→ Problem to solve:
Only the lines from the one with "Click the grey CASH label button" to the end of the data below should be given again, exactly, with both ends included and pictures omitted.

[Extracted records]
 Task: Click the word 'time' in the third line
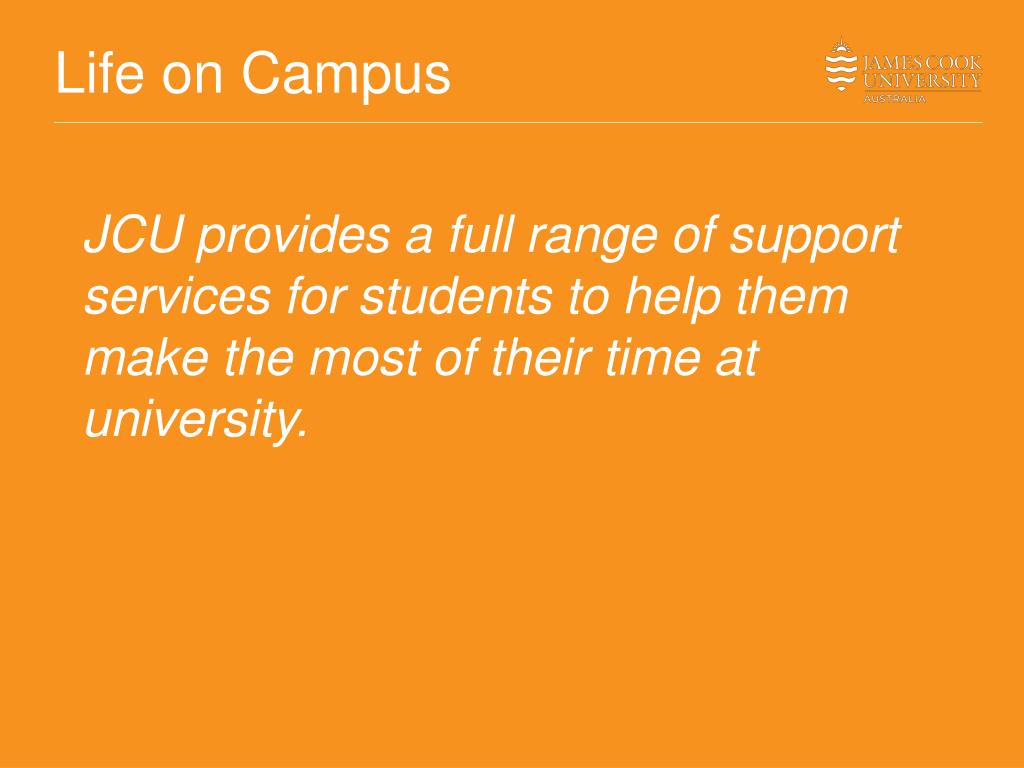click(653, 357)
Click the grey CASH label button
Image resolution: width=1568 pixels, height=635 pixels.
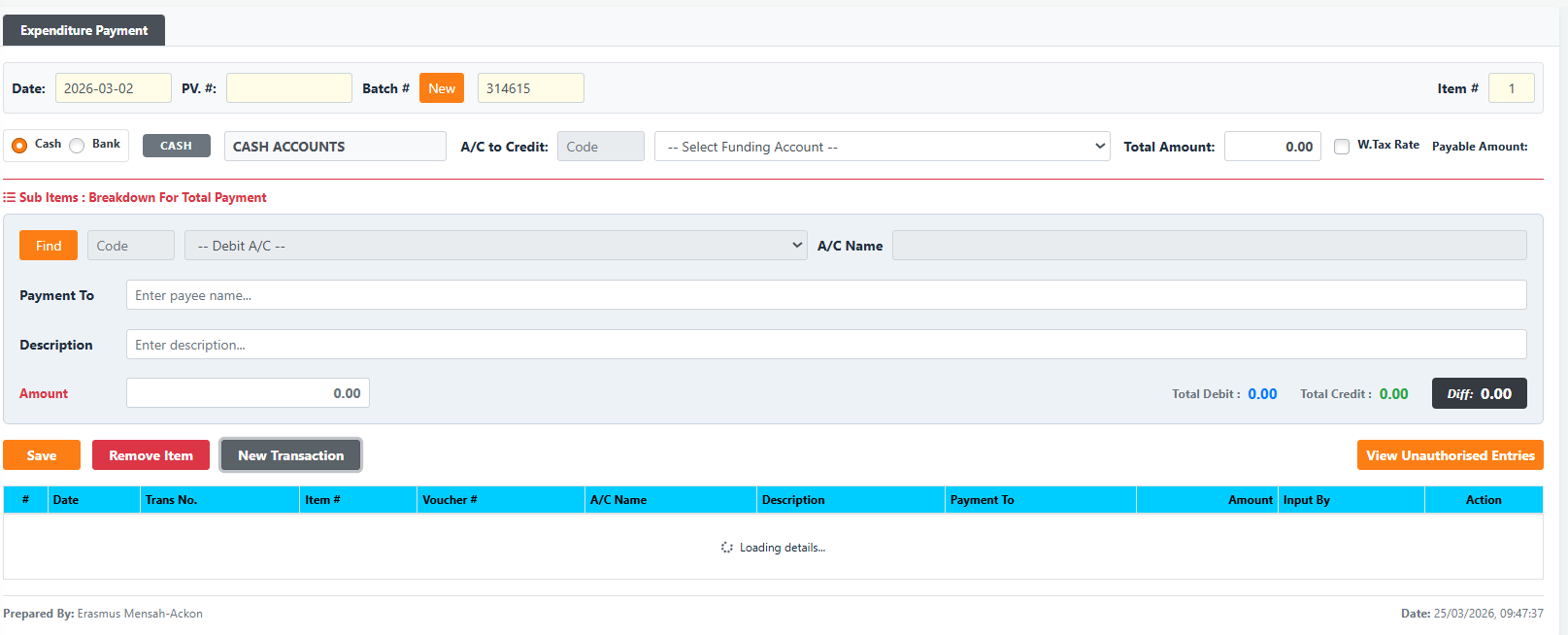click(x=176, y=146)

→ Output for this task:
Click the grey CASH label button
Image resolution: width=1568 pixels, height=635 pixels.
click(x=176, y=146)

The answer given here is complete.